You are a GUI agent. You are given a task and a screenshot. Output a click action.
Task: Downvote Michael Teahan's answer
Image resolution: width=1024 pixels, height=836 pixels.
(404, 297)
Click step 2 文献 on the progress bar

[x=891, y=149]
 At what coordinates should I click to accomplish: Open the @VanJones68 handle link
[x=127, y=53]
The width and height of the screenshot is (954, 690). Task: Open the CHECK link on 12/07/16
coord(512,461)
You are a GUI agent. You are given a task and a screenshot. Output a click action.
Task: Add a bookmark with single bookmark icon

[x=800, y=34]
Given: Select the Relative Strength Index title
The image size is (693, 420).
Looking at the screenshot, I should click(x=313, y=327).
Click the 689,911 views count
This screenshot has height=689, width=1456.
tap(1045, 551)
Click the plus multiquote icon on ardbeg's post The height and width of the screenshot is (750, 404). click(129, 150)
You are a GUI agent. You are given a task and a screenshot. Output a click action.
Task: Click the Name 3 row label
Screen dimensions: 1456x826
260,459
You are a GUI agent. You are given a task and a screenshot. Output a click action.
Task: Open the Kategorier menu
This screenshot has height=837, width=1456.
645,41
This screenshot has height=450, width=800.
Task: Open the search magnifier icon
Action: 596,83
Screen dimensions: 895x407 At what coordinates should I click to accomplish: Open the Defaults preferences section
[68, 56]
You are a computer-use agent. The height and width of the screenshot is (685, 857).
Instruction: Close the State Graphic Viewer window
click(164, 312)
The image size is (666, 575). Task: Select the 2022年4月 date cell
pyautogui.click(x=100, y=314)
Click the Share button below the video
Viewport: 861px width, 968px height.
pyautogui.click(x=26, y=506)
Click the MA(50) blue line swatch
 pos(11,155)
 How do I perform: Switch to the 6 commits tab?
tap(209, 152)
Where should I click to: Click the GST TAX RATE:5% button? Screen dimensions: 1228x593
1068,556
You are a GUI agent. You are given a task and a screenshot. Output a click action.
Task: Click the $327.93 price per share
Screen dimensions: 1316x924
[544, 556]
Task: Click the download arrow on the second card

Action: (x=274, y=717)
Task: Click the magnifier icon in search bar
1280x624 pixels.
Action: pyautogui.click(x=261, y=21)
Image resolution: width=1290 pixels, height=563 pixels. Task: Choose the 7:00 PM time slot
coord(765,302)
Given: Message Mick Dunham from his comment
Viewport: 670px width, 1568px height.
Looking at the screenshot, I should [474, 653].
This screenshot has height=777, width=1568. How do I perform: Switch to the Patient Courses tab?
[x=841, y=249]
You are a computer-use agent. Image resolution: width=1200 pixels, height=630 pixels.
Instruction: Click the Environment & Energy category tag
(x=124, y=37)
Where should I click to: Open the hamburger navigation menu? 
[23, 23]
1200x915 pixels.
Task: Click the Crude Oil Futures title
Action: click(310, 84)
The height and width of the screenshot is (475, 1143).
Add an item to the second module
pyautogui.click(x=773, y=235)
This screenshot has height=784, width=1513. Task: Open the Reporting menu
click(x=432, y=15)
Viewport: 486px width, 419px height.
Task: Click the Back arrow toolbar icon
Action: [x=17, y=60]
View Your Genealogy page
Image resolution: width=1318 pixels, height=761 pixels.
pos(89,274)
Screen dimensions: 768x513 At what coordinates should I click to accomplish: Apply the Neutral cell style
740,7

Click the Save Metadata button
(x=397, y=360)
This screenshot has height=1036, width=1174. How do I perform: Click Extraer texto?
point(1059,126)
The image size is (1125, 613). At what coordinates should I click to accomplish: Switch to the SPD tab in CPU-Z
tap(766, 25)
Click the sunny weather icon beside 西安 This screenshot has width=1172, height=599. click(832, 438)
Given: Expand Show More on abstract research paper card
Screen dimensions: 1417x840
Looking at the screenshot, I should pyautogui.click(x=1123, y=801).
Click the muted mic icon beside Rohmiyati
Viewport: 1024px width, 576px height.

#####

Required work: The string "computer" may appear in lines of the entries above. Say how many such lines there are, as a number only.

Written solution: 2